Author's note: the medical content (to the extent that it can be called medical at all), is derived from the Delphi Classics translation of the Hippocratic Corpus.

“Now this is something you won’t normally see on Kos,” said Hippocrates, motioning for his students to gather around the patient, lying naked and spread-eagle on a makeshift table of wood planks. “As I’ve discussed time and again, the diseases we treat derive from an imbalance of humors – phlegm, blood, black bile, yellow bile – brought on by changes in the air, in the water, what we eat and drink, or how much we exercise. Our job as physicians, as practitioners of the Art, is to understand these relationships and correct the imbalance – apply cold to the hot, moisture to the dry, and so on.

“Today we won’t worry about the cause of the patient’s condition, because we already know it. This morning’s lesson will be one from the surgical realm. We are going to go over the proper treatment of a fistula. It’s a channel that develops between diseased skin around the anus into the rectum. Has anyone seen a fistula before?” The five students shrugged in silence. “Okay. Has anyone seen saddle sore before?” Silence again. “Hmm. Well, I suppose it’s been decades since the war with the Achaemenids, so you just haven’t been exposed to battlefield medicine.
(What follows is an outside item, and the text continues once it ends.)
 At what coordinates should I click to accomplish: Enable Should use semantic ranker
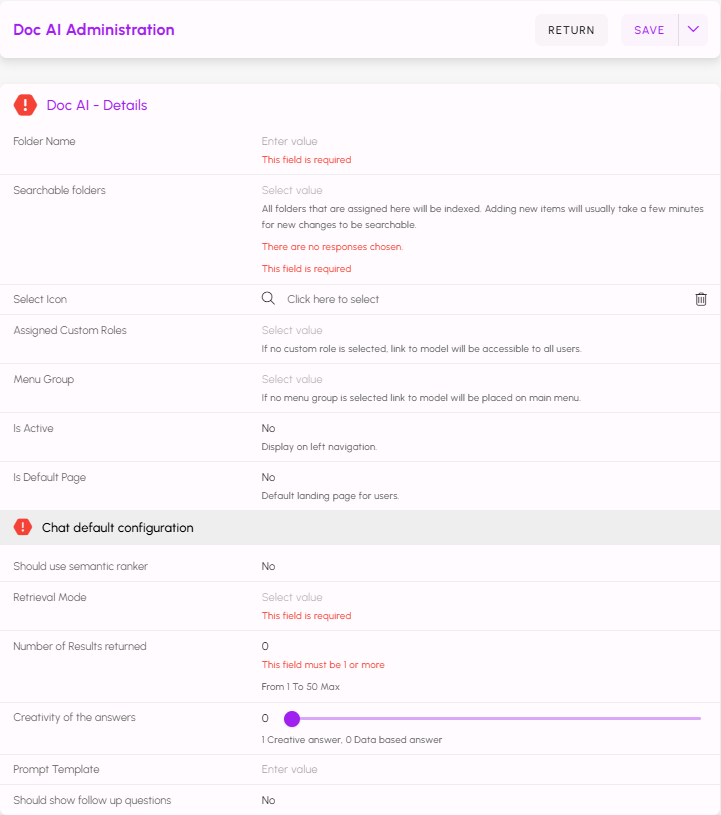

“Rowers and cavalrymen are by far the most likely to develop fistulae. The long hours on horseback or at sea cause a large volume of blood to pool around the anus, stretching and weakening the surrounding flesh – saddle sore, as a horseman might say. Nikomachos here is a rigger on a merchant ship that began its journey in Corcyra, in the Ionian Sea to the northwest of the mainland. The Mbatis wind wasn’t enough to propel the ship, so Nikomachos went from rigger to oarsman for a long stretch of the voyage. All that sitting and rowing weakened his anal flesh.  

“Once the flesh is weak and fragile, it only takes a slight injury – a fall, a sliver of wood – to create a pustule in the area. If your patient describes a pustule around the anus, or if you see one on exam, cut it open right away to let it drain. The last thing you want is the pustule to burst into the rectum and form a fistula. Unfortunately for Nikomachos, he didn’t notice the problem until too late. The fistula expanded to the point that he noticed the fetid smell from contamination with flatus and feces.”

And smell fetid it did, even in the open-air colonnade with a mid-morning breeze. Hippocrates had made a habit of mouth-breathing as much as possible around the sick, but his students had yet to discover the best ways of avoiding foul odors. One youth looked absolutely peaked, another ashen and on the brink of passing out. Hippocrates signaled the most senior student to take the poor juniors aside to regain their composure. “Gods! Is that what minotaur shit would smell like?!?” moaned the more alert of the two.

Hippocrates held up a garlic bulb. “The first step in the care of a fistula is measurement of its depth.” He stuffed the garlic in the opening by the patient’s anus, pushed it as deep as it would go, then plucked it out and held it up once more. A third student reeled from the blast of fetid air. “You can see by the fecal staining how big of a plug we’ll need to help the area heal.” He handed the garlic to a temple servant with directions to cut a patch of cotton. “We’ve already given Nikomachos some medication beforehand. He’s had three drinking cups of – can anyone recall the elixir?”

“Powdered fennel root, steeped for three days?” said the senior student.

“Four days,” said Hippocrates, “plus some honey. Not unpleasant to the taste, actually. The elixir is to be given on an empty stomach, after you’ve given a purgative. I don’t advise wine for pain relief, despite the patient’s discomfort.” He accepted the cut cotton cloth from the servant, and continued to demonstrate as he spoke. “You’ll need to bleach the area clean with Cimolian chalk. Then moisten your cloth in the juice of a milkweed, and sprinkle it with grounds of roast orchid. Thread the cloth through the fistula until you can feel it on the inside the rectum…”

“Gods, that hurts!” screamed Nikomachus. “How soon can I have wine?!?”

“In due time,” said Hippocrates, turning back to his students. “The cloth needs to stay in the fistula for six days. We’ll fashion a small pessary from the horn of an offered animal and plug the rectum to keep the cloth in place. Nikomachus, you’ll be able to remove the pessary as needed to move your bowels. At the end of the six days, we’ll apply alum to the area to help dry it up, and anoint it daily with myrrh until it’s fully healed. Any questions?”


Hippocrates took delight in teaching the finer points of proctology. The Art was gaining traction in the Greek world, with physicians increasingly trained to look past deference to the gods. His predecessors and contemporaries were enjoying popularity and wealth as they traveled. Proctology was a superb way to keep his students humble.